* [Exercise goal] Write out the stretch of lines below that begins at the line with "568x274 pixels." and ends at the line with "is (589, 862).", including both, exactly as given and nothing more.

::: Records for this task

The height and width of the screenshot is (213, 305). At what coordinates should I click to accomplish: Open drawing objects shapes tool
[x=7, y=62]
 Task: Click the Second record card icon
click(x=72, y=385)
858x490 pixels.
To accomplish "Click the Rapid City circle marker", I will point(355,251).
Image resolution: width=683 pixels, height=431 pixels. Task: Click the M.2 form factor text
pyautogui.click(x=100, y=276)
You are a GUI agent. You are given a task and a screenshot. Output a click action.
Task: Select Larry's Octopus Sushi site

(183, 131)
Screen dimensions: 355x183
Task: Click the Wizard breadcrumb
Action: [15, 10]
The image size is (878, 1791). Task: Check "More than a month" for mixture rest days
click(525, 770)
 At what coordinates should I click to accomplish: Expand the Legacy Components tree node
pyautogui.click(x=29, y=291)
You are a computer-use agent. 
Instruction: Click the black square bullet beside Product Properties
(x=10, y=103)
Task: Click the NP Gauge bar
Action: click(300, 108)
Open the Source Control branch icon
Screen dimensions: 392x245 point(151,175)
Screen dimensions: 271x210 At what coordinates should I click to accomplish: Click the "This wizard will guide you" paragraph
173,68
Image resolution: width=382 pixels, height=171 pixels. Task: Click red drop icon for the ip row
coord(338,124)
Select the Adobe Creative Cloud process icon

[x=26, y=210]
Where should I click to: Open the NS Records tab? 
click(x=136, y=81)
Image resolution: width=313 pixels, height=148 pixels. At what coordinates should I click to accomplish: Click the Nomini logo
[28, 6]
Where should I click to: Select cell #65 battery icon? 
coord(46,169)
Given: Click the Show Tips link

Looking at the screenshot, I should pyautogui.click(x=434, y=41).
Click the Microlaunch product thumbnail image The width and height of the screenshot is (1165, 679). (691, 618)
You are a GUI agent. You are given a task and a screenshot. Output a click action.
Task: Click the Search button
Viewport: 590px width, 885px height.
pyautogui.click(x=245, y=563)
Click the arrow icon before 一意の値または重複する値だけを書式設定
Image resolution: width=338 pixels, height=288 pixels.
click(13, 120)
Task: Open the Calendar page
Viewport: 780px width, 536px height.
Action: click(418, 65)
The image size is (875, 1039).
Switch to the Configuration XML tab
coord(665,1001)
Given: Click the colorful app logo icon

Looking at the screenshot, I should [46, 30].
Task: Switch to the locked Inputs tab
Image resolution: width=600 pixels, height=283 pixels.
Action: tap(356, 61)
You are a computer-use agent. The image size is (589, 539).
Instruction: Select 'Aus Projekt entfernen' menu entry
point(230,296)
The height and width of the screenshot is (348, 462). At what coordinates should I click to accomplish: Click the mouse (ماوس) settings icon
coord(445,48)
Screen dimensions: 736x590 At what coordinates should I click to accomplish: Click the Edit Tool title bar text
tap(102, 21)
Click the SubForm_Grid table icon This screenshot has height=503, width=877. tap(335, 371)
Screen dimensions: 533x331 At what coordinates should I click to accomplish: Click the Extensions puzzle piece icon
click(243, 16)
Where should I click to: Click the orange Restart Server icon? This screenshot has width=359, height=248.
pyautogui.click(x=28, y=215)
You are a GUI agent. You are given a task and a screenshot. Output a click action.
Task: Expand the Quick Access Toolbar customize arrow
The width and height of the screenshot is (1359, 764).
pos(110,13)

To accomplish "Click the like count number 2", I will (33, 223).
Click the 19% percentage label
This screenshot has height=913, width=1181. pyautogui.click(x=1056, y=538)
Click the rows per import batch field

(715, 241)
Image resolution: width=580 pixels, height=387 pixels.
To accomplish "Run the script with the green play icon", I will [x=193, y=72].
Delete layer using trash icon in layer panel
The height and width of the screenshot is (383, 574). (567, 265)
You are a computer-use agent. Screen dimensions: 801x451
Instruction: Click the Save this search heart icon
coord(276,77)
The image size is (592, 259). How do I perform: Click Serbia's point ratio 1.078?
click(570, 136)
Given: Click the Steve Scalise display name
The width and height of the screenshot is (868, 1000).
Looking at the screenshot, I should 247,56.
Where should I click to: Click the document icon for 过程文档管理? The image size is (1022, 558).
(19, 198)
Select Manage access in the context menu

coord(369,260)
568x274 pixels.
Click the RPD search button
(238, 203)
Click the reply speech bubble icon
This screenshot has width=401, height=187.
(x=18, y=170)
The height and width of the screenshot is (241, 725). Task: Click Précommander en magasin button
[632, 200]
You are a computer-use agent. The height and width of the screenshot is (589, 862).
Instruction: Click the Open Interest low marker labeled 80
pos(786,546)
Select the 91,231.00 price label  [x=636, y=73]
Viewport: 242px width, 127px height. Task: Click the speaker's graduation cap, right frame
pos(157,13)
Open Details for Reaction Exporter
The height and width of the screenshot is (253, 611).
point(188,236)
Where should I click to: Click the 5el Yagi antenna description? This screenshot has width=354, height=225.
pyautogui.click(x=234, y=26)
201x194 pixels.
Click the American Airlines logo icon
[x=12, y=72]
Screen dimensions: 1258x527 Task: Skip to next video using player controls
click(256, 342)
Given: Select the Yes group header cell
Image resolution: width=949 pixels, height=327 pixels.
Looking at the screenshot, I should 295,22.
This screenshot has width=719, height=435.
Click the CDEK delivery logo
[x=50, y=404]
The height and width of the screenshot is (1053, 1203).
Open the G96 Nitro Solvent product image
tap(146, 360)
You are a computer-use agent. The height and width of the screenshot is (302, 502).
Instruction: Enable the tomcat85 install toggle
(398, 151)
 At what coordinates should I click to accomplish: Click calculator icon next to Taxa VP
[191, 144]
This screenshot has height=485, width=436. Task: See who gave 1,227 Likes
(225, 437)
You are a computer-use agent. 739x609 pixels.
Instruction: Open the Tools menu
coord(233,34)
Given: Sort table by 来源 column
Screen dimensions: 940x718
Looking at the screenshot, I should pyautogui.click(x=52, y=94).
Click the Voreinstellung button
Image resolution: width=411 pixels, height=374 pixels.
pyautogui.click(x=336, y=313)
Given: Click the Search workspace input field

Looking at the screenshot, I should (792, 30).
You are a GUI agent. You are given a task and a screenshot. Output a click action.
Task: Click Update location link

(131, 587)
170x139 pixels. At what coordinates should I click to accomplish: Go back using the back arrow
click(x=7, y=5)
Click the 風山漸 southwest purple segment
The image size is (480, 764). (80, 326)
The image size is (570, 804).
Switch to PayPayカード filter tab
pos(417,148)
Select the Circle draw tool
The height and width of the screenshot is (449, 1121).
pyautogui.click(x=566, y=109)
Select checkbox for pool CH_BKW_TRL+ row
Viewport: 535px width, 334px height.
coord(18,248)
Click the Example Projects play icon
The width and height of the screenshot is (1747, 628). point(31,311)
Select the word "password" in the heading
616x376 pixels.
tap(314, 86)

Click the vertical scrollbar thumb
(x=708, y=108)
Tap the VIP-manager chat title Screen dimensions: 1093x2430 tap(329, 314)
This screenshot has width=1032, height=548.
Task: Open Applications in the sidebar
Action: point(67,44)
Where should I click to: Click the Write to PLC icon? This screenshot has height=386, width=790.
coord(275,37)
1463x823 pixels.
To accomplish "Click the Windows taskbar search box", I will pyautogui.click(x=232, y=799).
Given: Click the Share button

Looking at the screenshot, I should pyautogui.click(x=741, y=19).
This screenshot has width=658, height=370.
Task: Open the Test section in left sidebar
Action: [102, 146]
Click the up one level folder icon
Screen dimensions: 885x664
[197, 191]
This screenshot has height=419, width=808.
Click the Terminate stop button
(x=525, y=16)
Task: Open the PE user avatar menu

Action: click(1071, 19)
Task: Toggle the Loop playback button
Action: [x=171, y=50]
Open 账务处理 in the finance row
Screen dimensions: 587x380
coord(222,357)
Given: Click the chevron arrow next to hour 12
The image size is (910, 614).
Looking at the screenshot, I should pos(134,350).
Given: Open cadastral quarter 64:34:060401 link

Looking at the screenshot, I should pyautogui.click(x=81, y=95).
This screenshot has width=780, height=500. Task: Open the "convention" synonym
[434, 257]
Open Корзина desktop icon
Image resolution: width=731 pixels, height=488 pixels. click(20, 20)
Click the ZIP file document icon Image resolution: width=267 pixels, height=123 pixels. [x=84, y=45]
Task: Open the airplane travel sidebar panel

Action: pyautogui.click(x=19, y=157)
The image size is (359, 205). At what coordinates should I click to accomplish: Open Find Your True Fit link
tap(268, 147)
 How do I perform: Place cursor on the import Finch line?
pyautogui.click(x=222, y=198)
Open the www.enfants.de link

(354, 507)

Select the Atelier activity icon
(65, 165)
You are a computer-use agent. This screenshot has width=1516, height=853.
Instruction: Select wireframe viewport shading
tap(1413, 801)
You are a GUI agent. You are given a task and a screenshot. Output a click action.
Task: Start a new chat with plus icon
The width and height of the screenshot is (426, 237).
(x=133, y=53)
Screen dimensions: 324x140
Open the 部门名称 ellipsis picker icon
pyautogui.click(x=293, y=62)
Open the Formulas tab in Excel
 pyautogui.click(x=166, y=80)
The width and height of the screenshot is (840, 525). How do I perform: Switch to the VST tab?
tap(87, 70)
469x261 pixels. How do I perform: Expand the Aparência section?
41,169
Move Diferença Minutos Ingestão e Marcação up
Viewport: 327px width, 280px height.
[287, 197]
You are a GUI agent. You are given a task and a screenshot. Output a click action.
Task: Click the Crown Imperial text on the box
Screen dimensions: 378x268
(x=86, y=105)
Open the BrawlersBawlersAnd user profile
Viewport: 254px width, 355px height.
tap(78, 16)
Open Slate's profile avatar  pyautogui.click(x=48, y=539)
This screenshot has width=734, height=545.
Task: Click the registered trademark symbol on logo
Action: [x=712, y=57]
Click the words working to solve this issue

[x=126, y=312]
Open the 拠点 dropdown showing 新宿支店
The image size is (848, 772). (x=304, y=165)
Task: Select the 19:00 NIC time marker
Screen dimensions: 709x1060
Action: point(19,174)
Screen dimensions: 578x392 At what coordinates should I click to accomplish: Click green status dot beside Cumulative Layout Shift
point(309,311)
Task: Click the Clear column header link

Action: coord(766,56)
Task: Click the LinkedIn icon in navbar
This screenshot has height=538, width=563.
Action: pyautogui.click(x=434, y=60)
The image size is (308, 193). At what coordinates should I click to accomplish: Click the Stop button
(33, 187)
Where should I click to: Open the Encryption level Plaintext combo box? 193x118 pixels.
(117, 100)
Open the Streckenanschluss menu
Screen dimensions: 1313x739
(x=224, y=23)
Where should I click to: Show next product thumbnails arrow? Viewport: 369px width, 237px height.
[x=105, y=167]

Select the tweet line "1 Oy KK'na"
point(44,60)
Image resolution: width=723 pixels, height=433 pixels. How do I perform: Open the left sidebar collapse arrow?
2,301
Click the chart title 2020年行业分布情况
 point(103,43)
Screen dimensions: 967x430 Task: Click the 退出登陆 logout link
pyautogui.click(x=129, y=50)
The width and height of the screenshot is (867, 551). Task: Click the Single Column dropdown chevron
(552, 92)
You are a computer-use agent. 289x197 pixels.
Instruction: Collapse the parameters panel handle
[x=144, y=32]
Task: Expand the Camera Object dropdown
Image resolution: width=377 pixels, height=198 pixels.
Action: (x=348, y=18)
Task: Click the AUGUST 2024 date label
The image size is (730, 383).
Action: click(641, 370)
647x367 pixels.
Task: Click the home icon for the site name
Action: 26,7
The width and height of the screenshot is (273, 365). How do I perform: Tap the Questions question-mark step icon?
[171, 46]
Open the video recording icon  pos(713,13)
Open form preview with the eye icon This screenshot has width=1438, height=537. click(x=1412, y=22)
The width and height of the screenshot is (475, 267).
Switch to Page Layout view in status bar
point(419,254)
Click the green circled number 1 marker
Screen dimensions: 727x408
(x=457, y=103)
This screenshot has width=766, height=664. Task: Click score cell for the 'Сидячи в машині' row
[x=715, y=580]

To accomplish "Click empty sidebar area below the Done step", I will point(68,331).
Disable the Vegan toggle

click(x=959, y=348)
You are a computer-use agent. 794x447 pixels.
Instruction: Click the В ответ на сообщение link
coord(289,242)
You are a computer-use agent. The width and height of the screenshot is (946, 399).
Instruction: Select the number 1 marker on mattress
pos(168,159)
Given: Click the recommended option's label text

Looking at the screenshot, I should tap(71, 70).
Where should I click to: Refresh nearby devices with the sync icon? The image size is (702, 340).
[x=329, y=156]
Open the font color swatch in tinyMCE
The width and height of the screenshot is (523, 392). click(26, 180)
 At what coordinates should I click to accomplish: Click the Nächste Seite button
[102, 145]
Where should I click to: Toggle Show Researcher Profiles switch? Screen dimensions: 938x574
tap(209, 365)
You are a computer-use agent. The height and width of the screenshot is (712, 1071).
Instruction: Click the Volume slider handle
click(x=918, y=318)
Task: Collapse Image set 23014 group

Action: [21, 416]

::::::

* [Solved problem]
568x274 pixels.
Click the RPD search button
(238, 203)
Click the reply speech bubble icon
This screenshot has width=401, height=187.
(x=18, y=170)
The height and width of the screenshot is (241, 725). Task: Click Précommander en magasin button
[632, 200]
You are a computer-use agent. The height and width of the screenshot is (589, 862).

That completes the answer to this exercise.